**WORK TO BE COMPLETED**: Every line below between the one holding "Instruction: Open the honda account dropdown" and the one holding "Given: Click the In", inclusive, should be copied exactly, and no other line.

**DATA FOR THIS EXERCISE**:
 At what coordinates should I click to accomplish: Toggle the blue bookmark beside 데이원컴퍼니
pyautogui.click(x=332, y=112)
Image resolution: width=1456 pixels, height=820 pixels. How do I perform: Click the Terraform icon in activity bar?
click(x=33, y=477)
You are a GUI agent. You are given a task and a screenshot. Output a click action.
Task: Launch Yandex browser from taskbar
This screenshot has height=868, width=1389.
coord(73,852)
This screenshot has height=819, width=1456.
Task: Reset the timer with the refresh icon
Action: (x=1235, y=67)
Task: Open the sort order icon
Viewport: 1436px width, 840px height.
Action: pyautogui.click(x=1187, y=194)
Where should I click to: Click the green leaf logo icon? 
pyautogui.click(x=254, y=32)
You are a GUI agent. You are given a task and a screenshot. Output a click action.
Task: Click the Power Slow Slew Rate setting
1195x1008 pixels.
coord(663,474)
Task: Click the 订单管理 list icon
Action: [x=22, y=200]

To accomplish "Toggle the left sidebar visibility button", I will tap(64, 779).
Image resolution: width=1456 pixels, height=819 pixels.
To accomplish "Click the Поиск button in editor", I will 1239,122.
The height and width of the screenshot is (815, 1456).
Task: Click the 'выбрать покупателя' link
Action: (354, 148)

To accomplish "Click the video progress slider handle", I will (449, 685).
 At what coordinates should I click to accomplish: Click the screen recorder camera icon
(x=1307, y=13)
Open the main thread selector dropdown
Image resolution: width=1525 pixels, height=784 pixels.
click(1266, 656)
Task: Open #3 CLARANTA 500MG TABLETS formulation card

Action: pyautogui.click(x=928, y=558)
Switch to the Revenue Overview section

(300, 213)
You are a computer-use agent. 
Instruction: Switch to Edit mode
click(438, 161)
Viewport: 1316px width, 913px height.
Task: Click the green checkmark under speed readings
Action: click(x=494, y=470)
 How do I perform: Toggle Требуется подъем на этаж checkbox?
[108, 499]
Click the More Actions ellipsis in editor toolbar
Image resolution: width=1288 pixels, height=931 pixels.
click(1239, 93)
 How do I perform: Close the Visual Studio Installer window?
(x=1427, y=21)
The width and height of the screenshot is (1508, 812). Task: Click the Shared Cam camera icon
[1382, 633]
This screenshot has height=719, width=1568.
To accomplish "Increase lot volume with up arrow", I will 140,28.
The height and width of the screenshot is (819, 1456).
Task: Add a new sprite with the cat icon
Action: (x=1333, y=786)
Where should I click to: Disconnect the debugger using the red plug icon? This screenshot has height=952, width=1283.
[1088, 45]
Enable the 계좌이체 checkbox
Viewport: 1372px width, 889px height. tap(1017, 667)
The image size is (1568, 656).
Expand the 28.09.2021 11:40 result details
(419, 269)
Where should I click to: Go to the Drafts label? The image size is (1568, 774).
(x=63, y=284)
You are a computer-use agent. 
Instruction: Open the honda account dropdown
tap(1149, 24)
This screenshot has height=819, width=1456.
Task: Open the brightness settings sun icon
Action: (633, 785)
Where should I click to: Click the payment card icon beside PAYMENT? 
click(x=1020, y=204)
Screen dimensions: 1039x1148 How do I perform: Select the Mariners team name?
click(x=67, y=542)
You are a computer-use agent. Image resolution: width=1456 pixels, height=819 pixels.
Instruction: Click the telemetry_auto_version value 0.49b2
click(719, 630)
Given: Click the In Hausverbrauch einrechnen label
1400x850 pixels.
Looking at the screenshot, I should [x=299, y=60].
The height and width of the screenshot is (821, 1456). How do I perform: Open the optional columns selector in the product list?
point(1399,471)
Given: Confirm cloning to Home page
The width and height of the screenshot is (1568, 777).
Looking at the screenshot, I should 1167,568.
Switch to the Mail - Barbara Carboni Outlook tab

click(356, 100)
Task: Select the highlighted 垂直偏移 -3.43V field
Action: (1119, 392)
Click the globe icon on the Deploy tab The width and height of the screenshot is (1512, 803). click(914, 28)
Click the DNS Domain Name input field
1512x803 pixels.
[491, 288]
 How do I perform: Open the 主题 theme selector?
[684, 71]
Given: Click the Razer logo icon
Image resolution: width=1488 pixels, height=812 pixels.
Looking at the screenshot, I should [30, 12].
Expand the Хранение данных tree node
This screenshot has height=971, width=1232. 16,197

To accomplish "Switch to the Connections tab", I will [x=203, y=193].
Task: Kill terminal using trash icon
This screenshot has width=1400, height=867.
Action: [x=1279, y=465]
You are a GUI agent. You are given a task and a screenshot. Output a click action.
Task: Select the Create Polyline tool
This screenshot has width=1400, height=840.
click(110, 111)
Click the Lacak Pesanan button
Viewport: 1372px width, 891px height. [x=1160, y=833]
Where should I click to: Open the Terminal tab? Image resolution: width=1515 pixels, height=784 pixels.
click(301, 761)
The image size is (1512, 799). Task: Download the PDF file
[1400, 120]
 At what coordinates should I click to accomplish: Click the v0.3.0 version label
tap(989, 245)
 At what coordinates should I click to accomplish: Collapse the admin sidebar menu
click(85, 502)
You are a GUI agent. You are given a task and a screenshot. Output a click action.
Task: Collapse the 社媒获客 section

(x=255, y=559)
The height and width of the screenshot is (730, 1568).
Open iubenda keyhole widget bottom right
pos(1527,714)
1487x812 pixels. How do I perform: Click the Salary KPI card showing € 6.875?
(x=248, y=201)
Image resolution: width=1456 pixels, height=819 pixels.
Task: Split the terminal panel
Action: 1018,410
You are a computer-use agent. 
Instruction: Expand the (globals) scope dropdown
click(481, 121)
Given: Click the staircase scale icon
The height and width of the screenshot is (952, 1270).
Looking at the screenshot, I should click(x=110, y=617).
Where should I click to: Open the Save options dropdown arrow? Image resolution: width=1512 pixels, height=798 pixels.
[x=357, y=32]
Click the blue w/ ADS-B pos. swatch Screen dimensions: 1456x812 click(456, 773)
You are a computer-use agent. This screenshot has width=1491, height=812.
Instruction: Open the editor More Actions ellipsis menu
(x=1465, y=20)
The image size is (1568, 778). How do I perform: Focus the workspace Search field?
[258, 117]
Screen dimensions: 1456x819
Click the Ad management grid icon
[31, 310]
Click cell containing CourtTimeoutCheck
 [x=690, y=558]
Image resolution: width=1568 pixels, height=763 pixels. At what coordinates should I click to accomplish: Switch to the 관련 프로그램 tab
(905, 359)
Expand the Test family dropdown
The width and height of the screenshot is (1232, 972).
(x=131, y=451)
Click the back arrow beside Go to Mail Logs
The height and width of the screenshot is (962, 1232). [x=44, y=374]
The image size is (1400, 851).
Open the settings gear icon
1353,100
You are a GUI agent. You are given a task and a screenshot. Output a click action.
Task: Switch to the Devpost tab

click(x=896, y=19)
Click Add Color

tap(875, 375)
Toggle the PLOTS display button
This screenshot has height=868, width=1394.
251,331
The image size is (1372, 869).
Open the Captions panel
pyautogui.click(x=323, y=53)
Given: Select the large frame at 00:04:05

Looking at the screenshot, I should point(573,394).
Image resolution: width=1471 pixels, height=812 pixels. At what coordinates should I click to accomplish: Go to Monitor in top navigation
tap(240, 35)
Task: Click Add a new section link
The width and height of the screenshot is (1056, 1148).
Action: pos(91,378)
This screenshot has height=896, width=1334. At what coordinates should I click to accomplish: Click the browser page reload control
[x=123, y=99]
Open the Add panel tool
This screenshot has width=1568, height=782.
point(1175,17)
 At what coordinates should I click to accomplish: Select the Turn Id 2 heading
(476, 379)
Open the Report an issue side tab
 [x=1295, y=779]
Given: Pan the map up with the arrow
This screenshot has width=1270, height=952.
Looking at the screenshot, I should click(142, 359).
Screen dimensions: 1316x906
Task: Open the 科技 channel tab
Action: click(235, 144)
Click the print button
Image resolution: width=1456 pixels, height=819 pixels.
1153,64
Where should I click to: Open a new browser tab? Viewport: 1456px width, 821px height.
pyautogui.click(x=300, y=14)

**EXERCISE OUTPUT**:
Instruction: Open the honda account dropdown
tap(1149, 24)
This screenshot has height=819, width=1456.
Task: Open the brightness settings sun icon
Action: (633, 785)
Where should I click to: Click the payment card icon beside PAYMENT? 
click(x=1020, y=204)
Screen dimensions: 1039x1148 How do I perform: Select the Mariners team name?
click(x=67, y=542)
You are a computer-use agent. Image resolution: width=1456 pixels, height=819 pixels.
Instruction: Click the telemetry_auto_version value 0.49b2
click(719, 630)
Given: Click the In Hausverbrauch einrechnen label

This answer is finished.